Stored records:
__________________________________________________
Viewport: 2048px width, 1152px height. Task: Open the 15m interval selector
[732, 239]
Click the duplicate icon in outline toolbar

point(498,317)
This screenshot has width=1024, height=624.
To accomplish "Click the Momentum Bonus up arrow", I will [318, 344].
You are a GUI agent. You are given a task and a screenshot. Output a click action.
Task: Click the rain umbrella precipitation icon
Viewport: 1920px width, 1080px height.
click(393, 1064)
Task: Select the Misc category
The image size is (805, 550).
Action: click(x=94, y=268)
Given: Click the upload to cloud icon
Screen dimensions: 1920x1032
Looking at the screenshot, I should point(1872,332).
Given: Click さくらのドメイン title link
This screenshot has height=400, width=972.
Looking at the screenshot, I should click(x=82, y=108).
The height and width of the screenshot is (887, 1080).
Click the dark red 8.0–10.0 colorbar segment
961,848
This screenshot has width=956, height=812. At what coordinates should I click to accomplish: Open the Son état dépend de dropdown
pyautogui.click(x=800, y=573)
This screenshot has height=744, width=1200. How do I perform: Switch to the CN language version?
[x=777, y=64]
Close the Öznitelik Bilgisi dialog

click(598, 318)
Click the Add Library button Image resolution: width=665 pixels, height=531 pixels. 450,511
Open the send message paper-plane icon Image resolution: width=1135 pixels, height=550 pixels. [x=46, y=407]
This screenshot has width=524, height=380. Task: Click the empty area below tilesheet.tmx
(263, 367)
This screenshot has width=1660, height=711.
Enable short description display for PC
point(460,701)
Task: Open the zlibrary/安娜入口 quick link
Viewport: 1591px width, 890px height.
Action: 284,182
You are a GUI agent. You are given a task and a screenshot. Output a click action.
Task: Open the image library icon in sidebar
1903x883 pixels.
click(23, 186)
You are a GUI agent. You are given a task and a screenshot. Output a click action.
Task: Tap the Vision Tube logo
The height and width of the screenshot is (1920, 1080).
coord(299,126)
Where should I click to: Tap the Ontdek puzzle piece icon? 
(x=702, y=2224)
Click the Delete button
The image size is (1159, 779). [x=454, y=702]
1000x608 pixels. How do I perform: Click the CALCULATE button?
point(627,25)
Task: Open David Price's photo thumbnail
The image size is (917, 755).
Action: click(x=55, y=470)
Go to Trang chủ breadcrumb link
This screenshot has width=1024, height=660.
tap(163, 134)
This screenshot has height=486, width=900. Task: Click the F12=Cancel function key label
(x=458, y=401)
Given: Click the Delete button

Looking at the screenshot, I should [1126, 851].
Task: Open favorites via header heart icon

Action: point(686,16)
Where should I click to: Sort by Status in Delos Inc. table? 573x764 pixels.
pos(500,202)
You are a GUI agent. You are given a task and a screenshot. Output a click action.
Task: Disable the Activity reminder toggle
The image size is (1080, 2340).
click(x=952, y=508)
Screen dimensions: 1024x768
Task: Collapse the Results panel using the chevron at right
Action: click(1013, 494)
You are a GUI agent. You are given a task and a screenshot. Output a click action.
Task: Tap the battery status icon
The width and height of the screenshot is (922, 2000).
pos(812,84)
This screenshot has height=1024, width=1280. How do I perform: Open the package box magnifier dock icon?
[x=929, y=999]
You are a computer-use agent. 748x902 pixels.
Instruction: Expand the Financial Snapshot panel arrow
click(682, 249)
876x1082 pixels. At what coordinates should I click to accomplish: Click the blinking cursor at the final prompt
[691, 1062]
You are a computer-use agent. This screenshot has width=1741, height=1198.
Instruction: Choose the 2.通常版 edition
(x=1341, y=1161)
__________________________________________________
▸ **TASK GOAL**: Within the records, count the lines that include the word "resolution". Answer with the number only.

▸ **ANSWER BOX**: 2